# Problem requirements:
Quote the full listing word for word.

# Data under study:
--------

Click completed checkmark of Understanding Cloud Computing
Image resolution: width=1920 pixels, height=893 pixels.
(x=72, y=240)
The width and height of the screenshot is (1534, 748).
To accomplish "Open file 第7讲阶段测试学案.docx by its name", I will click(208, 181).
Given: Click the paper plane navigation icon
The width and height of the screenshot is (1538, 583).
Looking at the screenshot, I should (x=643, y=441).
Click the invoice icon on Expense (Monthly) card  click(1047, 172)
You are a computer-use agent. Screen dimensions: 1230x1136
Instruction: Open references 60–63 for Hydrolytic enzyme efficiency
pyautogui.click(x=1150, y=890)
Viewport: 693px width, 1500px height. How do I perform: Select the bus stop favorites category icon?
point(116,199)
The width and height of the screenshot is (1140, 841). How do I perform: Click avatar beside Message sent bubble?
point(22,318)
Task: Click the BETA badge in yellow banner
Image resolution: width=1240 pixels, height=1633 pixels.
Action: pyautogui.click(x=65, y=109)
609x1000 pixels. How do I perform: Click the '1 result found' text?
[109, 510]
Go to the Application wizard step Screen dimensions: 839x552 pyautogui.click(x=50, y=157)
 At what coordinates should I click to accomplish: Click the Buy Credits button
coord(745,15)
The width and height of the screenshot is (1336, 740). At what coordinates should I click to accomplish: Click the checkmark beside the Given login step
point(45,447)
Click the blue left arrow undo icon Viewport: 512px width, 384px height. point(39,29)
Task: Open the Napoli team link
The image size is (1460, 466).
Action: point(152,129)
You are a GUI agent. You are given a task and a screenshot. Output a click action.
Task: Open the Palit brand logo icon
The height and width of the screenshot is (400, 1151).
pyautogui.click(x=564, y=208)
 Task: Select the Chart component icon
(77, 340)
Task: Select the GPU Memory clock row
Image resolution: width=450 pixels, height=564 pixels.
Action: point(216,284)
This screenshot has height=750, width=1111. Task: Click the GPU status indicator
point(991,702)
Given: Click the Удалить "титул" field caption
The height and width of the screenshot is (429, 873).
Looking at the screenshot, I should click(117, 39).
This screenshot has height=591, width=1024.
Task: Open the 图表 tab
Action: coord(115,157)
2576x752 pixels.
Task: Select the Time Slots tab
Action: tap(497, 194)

--------

# Answer space:
Click completed checkmark of Understanding Cloud Computing
Image resolution: width=1920 pixels, height=893 pixels.
(x=72, y=240)
The width and height of the screenshot is (1534, 748).
To accomplish "Open file 第7讲阶段测试学案.docx by its name", I will click(208, 181).
Given: Click the paper plane navigation icon
The width and height of the screenshot is (1538, 583).
Looking at the screenshot, I should (x=643, y=441).
Click the invoice icon on Expense (Monthly) card  click(1047, 172)
You are a computer-use agent. Screen dimensions: 1230x1136
Instruction: Open references 60–63 for Hydrolytic enzyme efficiency
pyautogui.click(x=1150, y=890)
Viewport: 693px width, 1500px height. How do I perform: Select the bus stop favorites category icon?
point(116,199)
The width and height of the screenshot is (1140, 841). How do I perform: Click avatar beside Message sent bubble?
point(22,318)
Task: Click the BETA badge in yellow banner
Image resolution: width=1240 pixels, height=1633 pixels.
Action: pyautogui.click(x=65, y=109)
609x1000 pixels. How do I perform: Click the '1 result found' text?
[109, 510]
Go to the Application wizard step Screen dimensions: 839x552 pyautogui.click(x=50, y=157)
 At what coordinates should I click to accomplish: Click the Buy Credits button
coord(745,15)
The width and height of the screenshot is (1336, 740). At what coordinates should I click to accomplish: Click the checkmark beside the Given login step
point(45,447)
Click the blue left arrow undo icon Viewport: 512px width, 384px height. point(39,29)
Task: Open the Napoli team link
The image size is (1460, 466).
Action: point(152,129)
You are a GUI agent. You are given a task and a screenshot. Output a click action.
Task: Open the Palit brand logo icon
The height and width of the screenshot is (400, 1151).
pyautogui.click(x=564, y=208)
 Task: Select the Chart component icon
(77, 340)
Task: Select the GPU Memory clock row
Image resolution: width=450 pixels, height=564 pixels.
Action: point(216,284)
This screenshot has height=750, width=1111. Task: Click the GPU status indicator
point(991,702)
Given: Click the Удалить "титул" field caption
The height and width of the screenshot is (429, 873).
Looking at the screenshot, I should click(117, 39).
This screenshot has height=591, width=1024.
Task: Open the 图表 tab
Action: coord(115,157)
2576x752 pixels.
Task: Select the Time Slots tab
Action: tap(497, 194)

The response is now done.